There was another element in this situation which has not been given due attention, this involving defence of the right to stand for electoral office. The point is that some parties this year decided from the outset to only have members of their parties on the candidate list. This is however a flagrant violation of political rights and such restrictions are not contained in the Constitution. It’s quite absurd when a Presidential candidate can be a person not affiliated to any party, but if you want to get onto the district council you need to make your reverences to the local party bosses. Levchenko refused to join Nasha Ukraina [Our Ukraine] specifically because she considers herself a human rights defender. Because she wasn’t in the party, they didn’t want to put her on the candidate list.  Having found out about this, from May to July I publicly spoke on a number of occasions about the violation of the right to be elected in the case of non-party members. As a result, they did end up putting non-party people on their lists.

What kind of involvement of civic organizations in party life would you regard as acceptable?

There are civic organizations which are enlisted by parties, especially during election campaigns. For human rights organizations however any such involvement is impossible since they immediately cease to be human rights organizations. Obviously here too such a categorical position must be qualified. There may be times when human rights organizations work shoulder to shoulder with political parties in defence of human rights and the freedom of the people, where authoritarianism is on the rise. For example, at the moment in Russia during the electoral campaign some human rights activists will be working together with opposition factions – the Union of Right Forces, Yabloko, and this is quite natural. However I feel that in such situations the initiative should come from human rights activists and they should not merge with the political factions.

You were the second candidate during the election for a new Human Rights Ombudsperson, against the present Ombudsperson Nina Karpachova.  How do you rate her work over the last half year?

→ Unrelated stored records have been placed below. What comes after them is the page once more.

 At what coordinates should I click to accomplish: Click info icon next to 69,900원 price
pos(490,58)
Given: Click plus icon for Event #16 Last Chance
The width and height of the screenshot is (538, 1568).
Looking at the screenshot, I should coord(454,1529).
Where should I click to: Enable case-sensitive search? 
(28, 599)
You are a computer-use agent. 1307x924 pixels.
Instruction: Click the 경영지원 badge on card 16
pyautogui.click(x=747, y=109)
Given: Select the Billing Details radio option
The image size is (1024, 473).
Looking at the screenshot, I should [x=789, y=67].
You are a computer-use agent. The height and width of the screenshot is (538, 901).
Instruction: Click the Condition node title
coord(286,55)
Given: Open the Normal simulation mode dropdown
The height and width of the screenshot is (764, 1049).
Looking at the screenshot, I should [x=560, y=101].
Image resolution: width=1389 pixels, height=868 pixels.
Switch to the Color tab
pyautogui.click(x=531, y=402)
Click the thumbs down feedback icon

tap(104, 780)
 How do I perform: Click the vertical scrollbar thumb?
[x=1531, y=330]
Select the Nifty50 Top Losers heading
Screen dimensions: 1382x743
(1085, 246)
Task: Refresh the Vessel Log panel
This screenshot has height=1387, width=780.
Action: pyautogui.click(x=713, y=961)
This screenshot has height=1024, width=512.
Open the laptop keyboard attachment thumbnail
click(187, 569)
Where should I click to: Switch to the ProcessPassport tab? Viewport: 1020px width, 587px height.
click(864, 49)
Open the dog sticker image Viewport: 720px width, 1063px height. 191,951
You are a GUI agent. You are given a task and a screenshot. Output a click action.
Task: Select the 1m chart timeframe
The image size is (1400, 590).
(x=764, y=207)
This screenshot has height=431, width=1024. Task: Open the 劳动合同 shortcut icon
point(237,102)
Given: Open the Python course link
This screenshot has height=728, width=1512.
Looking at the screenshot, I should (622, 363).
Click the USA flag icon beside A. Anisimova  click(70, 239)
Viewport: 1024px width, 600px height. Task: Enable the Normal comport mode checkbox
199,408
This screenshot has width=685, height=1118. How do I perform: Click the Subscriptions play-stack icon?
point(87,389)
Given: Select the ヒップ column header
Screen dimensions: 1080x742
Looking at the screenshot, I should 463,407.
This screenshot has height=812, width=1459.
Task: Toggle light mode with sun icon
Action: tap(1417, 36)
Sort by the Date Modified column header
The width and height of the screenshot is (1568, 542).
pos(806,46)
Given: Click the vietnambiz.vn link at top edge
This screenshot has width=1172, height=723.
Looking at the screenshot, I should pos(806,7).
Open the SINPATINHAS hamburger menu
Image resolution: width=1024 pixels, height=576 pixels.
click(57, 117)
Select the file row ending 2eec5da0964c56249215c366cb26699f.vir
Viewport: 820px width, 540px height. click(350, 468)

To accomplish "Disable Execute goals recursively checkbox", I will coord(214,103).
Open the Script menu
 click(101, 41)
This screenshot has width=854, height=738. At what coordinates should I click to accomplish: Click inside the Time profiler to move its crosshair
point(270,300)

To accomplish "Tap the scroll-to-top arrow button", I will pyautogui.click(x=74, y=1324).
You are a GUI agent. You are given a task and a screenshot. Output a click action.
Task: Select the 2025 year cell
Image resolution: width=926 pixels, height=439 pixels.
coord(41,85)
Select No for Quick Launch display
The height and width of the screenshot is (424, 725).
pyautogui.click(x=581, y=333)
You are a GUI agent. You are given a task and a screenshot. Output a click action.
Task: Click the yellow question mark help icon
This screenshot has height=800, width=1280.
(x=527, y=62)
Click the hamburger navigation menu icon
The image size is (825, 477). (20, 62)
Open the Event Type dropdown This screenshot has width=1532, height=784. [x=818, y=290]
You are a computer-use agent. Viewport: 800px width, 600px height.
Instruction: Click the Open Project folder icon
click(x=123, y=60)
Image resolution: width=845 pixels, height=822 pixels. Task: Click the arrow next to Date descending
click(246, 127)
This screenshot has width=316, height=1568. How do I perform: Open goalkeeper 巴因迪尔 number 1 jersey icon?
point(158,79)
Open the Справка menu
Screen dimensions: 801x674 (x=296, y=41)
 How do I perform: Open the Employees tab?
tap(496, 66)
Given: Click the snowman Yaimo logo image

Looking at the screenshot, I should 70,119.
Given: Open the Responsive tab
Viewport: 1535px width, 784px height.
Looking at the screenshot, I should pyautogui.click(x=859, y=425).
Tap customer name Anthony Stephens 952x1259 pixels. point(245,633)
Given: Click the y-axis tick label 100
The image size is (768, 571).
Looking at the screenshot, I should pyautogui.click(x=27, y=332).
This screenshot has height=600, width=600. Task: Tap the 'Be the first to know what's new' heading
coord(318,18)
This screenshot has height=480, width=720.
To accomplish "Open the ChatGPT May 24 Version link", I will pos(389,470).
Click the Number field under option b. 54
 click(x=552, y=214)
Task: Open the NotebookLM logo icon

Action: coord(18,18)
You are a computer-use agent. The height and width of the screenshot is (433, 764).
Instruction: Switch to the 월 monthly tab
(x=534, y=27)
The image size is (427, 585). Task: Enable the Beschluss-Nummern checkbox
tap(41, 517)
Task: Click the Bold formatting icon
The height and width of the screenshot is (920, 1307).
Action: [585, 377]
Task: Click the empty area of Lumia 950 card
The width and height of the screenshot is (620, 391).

There have been no fundamental changes in her work. Her activities and that of her Secretariat remain chaotic, which can in fact be said of the entire State policy on human rights. Although it should be noted that the work has become more active, with more statements, press releases and the website being updated more often – 9-10 times a month as against once or twice before. However there should be 9-10 pieces of information daily.

If one analyzes the content of the press releases, statements of the Ombudsperson and the cases which are launched, one can conclude that the Ombudsperson’s activities are indirectly linked with the political position of the Party of the Regions.  Nina Karpachova has not freed herself from this influence.

Some actions by the Secretariat are in my view effectively aimed not at protecting, but punishing people making complaints. How can one send a complaint about the unlawful actions of penal staff to the same Department for the Execution of Sentences?  However we should mention that there have been cases where Nina Karpachova’s intervention has been positive and victims of abuse have received assistance.

I believe that the lack of cooperation of the Ombudsperson with nongovernmental human rights organizations deprives her of an additional resource for human rights protection. Even the Ministry of Internal Affairs avails itself of this resource, but not the Human Rights Ombudsperson.

UHHRU each year presents an anti-award “Thistle of the Year” to those individuals or institutions which most flagrantly violate human rights. Could you raise the veil of secrecy a bit and at least give us some idea about candidates for the award in 2007?

As last year, likely candidates will be prosecutor’s offices and the State Department for the Execution of Sentences. However whereas last year we named the department as a whole, this time I suspect there will be specific public officials among the candidates. However I can’t name this until the decision of the UHHRU Board.